__EXERCISE DIRECTIONS__. Update the items from the beginning through the line containing "Toggle the TVL" by changing each "dropdown" to "menu", and reproduce those lines with nothing else altered.

+++

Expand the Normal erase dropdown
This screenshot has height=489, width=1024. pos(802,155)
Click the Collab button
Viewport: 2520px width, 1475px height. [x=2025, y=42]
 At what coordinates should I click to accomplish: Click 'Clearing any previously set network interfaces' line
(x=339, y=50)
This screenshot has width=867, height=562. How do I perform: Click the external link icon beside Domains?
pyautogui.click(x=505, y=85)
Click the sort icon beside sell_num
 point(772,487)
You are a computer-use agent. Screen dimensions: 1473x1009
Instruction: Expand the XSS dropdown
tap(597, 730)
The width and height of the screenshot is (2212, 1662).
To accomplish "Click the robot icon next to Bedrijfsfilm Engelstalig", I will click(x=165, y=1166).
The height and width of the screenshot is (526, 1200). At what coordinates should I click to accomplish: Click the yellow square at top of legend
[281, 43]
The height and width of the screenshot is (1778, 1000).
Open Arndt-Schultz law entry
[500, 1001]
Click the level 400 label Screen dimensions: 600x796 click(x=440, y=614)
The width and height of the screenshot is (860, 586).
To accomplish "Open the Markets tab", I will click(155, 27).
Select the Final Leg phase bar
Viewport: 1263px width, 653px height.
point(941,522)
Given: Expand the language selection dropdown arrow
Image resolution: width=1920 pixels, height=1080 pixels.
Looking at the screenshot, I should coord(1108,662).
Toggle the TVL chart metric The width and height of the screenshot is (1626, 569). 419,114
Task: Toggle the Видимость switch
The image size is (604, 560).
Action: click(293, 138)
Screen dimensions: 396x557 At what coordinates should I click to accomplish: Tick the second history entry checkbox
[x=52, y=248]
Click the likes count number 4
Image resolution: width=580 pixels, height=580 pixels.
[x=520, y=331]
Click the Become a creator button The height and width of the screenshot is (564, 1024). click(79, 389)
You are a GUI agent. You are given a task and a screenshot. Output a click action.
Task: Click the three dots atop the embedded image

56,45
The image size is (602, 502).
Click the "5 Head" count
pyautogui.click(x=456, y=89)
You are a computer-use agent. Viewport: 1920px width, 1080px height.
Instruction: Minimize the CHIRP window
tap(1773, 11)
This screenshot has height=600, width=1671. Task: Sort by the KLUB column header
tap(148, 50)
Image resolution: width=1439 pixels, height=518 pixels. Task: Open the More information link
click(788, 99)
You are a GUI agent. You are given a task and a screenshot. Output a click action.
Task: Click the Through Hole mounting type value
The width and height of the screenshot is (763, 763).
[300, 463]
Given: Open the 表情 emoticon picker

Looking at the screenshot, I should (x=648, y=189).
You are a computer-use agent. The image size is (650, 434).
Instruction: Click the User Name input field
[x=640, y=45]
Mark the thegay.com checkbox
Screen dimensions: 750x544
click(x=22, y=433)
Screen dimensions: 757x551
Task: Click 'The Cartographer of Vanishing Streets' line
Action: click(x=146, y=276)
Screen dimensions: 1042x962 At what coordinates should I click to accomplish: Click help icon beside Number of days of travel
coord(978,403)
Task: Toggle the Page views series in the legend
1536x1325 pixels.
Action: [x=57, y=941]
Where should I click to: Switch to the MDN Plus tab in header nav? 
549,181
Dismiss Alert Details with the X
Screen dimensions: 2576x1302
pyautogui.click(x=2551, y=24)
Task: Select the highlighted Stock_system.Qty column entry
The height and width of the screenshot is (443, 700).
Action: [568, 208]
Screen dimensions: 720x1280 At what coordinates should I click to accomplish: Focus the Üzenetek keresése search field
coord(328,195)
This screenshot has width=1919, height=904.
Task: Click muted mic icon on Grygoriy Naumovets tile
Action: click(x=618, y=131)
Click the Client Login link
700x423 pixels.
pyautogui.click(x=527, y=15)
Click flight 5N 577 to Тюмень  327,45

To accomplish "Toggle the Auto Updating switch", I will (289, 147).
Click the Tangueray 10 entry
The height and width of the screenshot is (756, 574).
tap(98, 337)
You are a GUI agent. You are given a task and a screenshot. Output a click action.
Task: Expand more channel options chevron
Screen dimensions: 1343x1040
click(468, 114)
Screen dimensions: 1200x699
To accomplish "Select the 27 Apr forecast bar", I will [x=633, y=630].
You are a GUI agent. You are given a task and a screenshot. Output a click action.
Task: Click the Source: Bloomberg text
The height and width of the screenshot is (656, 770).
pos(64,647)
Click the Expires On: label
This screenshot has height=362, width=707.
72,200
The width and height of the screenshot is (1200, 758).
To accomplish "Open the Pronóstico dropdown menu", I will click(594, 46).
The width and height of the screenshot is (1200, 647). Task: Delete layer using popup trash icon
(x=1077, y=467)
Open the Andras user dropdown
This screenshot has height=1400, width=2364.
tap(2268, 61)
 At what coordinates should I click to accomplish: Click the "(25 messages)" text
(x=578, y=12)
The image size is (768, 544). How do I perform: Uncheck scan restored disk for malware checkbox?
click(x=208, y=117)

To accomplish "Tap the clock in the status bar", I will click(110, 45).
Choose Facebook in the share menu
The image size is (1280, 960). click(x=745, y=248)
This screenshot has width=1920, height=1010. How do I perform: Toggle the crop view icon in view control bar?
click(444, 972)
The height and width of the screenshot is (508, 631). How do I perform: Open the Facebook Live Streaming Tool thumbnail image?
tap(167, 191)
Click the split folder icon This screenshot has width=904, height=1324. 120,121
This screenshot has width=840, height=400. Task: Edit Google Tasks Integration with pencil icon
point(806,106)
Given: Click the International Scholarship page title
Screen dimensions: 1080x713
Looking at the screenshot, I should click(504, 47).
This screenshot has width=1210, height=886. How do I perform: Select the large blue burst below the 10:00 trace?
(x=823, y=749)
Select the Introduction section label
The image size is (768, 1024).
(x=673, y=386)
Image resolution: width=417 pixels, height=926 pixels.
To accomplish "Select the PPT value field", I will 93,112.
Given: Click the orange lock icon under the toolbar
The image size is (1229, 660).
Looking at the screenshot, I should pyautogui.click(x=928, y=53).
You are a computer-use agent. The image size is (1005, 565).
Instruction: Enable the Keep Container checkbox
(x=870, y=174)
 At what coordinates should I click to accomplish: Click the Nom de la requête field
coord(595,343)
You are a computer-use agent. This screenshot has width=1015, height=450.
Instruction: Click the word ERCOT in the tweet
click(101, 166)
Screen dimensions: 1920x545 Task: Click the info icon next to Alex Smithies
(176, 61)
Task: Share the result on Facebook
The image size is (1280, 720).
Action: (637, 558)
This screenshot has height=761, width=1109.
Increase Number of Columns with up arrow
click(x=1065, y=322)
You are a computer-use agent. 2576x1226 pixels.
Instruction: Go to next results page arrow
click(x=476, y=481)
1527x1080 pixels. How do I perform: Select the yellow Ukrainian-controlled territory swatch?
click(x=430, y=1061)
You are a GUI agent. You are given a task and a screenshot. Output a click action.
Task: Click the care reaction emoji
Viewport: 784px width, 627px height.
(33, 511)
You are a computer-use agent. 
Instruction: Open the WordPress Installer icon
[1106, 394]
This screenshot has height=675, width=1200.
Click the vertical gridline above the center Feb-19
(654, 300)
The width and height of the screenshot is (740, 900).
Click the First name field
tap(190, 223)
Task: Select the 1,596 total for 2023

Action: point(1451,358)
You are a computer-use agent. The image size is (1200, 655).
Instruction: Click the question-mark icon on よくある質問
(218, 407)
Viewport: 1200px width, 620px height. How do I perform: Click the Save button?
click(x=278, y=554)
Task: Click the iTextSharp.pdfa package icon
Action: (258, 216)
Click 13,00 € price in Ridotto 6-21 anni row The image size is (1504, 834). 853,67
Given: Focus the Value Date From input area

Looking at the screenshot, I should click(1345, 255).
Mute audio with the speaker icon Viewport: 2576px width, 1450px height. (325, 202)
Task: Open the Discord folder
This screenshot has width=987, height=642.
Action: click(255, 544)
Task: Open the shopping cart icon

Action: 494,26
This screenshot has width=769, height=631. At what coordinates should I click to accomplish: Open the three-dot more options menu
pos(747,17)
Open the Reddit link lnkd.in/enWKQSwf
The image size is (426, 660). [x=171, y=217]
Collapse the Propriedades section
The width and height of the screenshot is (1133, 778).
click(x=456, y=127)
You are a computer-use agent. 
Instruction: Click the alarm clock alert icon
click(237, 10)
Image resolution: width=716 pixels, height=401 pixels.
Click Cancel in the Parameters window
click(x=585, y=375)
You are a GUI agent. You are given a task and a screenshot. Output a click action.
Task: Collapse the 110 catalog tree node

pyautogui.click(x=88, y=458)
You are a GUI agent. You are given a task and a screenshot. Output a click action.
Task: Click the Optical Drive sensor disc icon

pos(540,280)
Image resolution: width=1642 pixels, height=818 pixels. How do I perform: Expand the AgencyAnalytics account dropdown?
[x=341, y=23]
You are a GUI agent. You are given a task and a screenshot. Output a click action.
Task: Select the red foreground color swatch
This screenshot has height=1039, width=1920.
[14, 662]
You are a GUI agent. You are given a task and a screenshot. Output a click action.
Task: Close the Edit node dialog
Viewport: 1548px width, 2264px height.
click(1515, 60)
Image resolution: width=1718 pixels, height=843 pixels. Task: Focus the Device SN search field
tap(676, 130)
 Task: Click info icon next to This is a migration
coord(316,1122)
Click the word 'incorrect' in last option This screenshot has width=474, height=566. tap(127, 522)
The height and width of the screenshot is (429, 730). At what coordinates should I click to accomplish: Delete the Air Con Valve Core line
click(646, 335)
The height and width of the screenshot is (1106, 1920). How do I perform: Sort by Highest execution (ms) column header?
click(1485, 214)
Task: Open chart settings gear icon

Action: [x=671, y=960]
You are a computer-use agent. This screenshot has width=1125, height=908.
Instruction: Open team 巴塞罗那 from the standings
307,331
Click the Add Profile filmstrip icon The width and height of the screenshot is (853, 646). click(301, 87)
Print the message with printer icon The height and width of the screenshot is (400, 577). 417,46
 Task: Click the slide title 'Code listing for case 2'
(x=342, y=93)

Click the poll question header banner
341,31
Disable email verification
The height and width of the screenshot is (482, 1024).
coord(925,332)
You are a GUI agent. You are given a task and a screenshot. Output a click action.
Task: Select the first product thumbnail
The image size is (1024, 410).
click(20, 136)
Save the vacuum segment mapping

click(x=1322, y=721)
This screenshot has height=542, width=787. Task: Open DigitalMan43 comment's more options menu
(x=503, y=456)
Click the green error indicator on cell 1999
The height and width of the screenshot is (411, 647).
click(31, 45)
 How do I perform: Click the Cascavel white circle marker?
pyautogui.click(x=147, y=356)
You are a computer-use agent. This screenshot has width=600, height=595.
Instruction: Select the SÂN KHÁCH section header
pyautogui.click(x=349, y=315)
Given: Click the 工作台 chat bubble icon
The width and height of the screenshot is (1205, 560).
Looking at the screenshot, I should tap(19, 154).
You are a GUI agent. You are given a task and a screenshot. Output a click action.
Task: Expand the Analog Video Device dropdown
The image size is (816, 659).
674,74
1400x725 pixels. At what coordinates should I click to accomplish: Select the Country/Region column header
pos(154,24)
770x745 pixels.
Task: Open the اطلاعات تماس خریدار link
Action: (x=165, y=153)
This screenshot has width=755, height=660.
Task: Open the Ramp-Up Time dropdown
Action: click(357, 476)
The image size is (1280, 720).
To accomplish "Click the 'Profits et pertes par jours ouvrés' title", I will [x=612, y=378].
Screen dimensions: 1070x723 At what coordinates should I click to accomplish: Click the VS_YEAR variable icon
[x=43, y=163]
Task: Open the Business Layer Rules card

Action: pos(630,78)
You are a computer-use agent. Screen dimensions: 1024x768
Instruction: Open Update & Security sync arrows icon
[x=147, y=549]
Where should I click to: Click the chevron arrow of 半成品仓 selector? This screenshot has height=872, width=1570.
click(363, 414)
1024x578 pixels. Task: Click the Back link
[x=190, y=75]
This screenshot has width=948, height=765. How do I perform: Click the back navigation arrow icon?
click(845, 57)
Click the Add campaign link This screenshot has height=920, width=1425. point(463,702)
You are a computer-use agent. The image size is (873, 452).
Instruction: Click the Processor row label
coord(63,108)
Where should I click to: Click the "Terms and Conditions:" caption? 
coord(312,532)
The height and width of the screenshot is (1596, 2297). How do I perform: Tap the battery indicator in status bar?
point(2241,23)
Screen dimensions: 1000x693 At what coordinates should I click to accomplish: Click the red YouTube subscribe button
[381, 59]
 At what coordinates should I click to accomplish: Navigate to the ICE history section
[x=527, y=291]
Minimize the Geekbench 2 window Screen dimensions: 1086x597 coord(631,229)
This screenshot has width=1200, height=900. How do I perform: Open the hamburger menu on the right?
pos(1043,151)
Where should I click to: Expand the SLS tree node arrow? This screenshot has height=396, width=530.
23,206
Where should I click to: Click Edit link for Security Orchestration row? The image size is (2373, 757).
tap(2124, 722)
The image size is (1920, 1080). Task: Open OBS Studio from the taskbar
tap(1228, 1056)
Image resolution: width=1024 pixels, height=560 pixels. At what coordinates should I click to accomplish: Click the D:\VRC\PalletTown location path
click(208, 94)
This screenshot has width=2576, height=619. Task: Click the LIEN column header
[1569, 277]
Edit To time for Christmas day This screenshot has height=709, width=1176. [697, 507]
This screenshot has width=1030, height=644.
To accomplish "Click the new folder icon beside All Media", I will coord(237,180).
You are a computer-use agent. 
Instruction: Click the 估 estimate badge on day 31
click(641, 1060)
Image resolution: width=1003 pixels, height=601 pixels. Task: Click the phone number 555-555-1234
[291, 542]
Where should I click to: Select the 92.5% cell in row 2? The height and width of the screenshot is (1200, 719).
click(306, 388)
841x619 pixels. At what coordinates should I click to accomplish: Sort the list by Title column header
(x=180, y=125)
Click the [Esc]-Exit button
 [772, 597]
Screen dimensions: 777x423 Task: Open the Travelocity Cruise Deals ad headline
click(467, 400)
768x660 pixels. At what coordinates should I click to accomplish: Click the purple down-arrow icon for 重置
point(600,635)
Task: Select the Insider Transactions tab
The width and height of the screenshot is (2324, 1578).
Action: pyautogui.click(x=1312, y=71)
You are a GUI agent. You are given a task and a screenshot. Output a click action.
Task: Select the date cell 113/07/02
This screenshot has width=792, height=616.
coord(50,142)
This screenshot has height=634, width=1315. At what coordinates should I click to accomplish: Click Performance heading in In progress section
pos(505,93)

+++

__PROBLEM SOLUTION__.
Expand the Normal erase menu
This screenshot has height=489, width=1024. pos(802,155)
Click the Collab button
Viewport: 2520px width, 1475px height. [x=2025, y=42]
 At what coordinates should I click to accomplish: Click 'Clearing any previously set network interfaces' line
(x=339, y=50)
This screenshot has width=867, height=562. How do I perform: Click the external link icon beside Domains?
pyautogui.click(x=505, y=85)
Click the sort icon beside sell_num
 point(772,487)
You are a computer-use agent. Screen dimensions: 1473x1009
Instruction: Expand the XSS menu
tap(597, 730)
The width and height of the screenshot is (2212, 1662).
To accomplish "Click the robot icon next to Bedrijfsfilm Engelstalig", I will click(x=165, y=1166).
The height and width of the screenshot is (526, 1200). At what coordinates should I click to accomplish: Click the yellow square at top of legend
[281, 43]
The height and width of the screenshot is (1778, 1000).
Open Arndt-Schultz law entry
[500, 1001]
Click the level 400 label Screen dimensions: 600x796 click(x=440, y=614)
The width and height of the screenshot is (860, 586).
To accomplish "Open the Markets tab", I will click(155, 27).
Select the Final Leg phase bar
Viewport: 1263px width, 653px height.
point(941,522)
Given: Expand the language selection menu arrow
Image resolution: width=1920 pixels, height=1080 pixels.
Looking at the screenshot, I should coord(1108,662).
Toggle the TVL chart metric The width and height of the screenshot is (1626, 569). 419,114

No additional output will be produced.